The Waiting Game and Saying Yes to the Random

Here in Northern California, the rains of winter have subsided and the summer fog has not yet arrived.  All around, people are basking in the sun . . . something precious and often rare here.  Even as I write, I’m sitting at a favorite corner cafĂ© where the sun kisses my shoulders and dapples its light through the new leaves.  We entered the New Moon in Aries a few days ago and are headed to the great Beltane Feast on May 1.  The floodgates of life, creativity and new beginnings have toppled and a surge of creativity is in the air.

The Oxbow, by Thomas Cole, 1836
For me, I feel that I’ve finally emerged from a year of intentional quiet and waiting.  After my yoga community was rocked to its foundation in the first half of 2012, I knew that I wanted and needed space and a lot of it in order to organically evolve my practices and my teaching.  I only made two decisive changes to my classes—I started chanting the long-lost second verse of the invocation I had been chanting for 15 years, and I uncompromisingly reserved the last 15 minutes of class for pranayama, meditation and savasana.  With those two things, after a year, I find that my personal practices and my teaching have indeed unfolded and evolved in ways that feel natural and authentic.   When I resigned from Anusara, I openly said that I would take the rest of the year to lie fallow.  It wasn’t that I was pining away for what had been and was gone. I was clear, but  I knew wholeheartedly that I didn’t want to rush into something false for me just for the sake of “moving on.” And so I waited. Or, more truthfully, I was waiting.

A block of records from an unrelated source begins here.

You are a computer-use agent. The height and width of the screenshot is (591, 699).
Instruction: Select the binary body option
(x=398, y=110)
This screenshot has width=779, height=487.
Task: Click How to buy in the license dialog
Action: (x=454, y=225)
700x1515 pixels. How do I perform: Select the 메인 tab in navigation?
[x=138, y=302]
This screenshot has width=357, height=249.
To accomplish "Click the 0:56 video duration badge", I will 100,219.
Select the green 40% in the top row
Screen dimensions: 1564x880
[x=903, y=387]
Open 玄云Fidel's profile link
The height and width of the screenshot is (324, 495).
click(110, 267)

A few days ago, on the new moon in Aries in fact, I found myself antsy, restless,  and yearning  for something to happen.  I felt in danger of stagnating in this waiting period. I had grown increasingly impatient with the process of evolving, especially since I didn’t (and don’t) have any idea what exactly I’m evolving to.  After 15 years of knowing what was the next step of the process of progression (at least in my professional world), I sit with a big question mark on not only what I’m progressing to, but the necessity of constant forward motion, which can take me to a place of constant striving.  My ansty-ness had reached a crescendo.

And then, a random and funny thing happened. Standing in a parking lot waiting for someone (oh the irony!), a clear voice came into my head, “Stop waiting and get the dulcimer you’ve been wondering about for the past 3 years.”  Without question or thought, I pulled out my phone, did a little research on a good beginner instrument and purchased it. Within 20 minutes, I felt a tremendous excitement and the long year of waiting yielded to a new era to yearning to begin in earnest.  Sometimes, all it takes is saying “yes”  to one random thing that you had stalled on in order to get things moving.  By the next morning, ideas were flooding me and demanding my consideration. 

Today, I don’t feel antsy, but rather, excited at the question marks that still remain.  I have jumped off of the banks and feet first into a new river whose name and character I do not yet know.  It was right of me to stand on the banks for a while. It’s not as if nothing was happening.  A lot was happening at the subtle level, where I believe all things begin. But it is also right that I finally got on the rope swing and let go into the new flow.    Can’t wait to see where She takes me along this river of question marks.
 

Jai Ma! Jai Ma! Jai Ma!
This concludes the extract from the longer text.